- **Source material**
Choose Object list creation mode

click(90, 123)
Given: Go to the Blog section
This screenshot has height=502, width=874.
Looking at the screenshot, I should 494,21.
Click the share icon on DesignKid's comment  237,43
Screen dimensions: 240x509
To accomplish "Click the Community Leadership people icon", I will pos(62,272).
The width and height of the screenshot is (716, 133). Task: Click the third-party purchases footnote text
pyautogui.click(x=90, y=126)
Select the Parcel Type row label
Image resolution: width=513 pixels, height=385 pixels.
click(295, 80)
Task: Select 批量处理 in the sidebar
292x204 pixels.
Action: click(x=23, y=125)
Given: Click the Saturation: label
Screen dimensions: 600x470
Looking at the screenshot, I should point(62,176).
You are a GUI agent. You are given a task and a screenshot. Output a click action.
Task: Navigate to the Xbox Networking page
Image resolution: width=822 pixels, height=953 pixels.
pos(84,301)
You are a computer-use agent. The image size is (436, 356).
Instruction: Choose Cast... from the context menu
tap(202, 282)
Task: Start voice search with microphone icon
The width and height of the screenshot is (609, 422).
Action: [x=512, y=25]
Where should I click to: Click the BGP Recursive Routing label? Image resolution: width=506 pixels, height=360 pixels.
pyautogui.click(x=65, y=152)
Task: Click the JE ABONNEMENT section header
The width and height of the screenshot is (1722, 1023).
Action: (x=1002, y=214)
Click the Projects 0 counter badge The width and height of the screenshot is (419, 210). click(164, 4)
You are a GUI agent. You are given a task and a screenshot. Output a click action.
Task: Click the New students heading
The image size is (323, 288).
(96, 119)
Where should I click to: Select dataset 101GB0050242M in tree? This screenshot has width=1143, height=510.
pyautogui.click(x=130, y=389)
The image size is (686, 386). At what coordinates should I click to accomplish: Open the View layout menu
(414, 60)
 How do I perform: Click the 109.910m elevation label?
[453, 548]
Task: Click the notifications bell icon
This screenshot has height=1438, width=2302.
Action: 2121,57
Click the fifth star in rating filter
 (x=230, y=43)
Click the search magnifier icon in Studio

- **Task to complete**
Write out exactly the lines from the line with "The width and height of the screenshot is (609, 422)." to the close of the listing above, including both of those lines.

- **Reply to the task**
The width and height of the screenshot is (609, 422).
Action: [x=512, y=25]
Where should I click to: Click the BGP Recursive Routing label? Image resolution: width=506 pixels, height=360 pixels.
pyautogui.click(x=65, y=152)
Task: Click the JE ABONNEMENT section header
The width and height of the screenshot is (1722, 1023).
Action: (x=1002, y=214)
Click the Projects 0 counter badge The width and height of the screenshot is (419, 210). click(164, 4)
You are a GUI agent. You are given a task and a screenshot. Output a click action.
Task: Click the New students heading
The image size is (323, 288).
(96, 119)
Where should I click to: Select dataset 101GB0050242M in tree? This screenshot has width=1143, height=510.
pyautogui.click(x=130, y=389)
The image size is (686, 386). At what coordinates should I click to accomplish: Open the View layout menu
(414, 60)
 How do I perform: Click the 109.910m elevation label?
[453, 548]
Task: Click the notifications bell icon
This screenshot has height=1438, width=2302.
Action: 2121,57
Click the fifth star in rating filter
 (x=230, y=43)
Click the search magnifier icon in Studio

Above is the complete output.